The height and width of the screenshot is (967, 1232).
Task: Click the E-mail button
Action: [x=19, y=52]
══════════
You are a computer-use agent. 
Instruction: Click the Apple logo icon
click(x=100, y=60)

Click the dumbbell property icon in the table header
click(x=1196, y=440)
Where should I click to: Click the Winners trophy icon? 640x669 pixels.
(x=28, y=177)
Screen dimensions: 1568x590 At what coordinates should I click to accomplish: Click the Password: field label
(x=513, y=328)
══════════
* _Written task_:
Please recast the data that opens with the line containing "You are a computer-use agent." and closes with the line containing "(x=513, y=328)" as a JSON list of strings, one string per line, with both end lines included and blank lines left out.

* _Answer to the problem_:
[
  "You are a computer-use agent. ",
  "Instruction: Click the Apple logo icon",
  "click(x=100, y=60)",
  "Click the dumbbell property icon in the table header",
  "click(x=1196, y=440)",
  "Where should I click to: Click the Winners trophy icon? 640x669 pixels.",
  "(x=28, y=177)",
  "Screen dimensions: 1568x590 At what coordinates should I click to accomplish: Click the Password: field label",
  "(x=513, y=328)"
]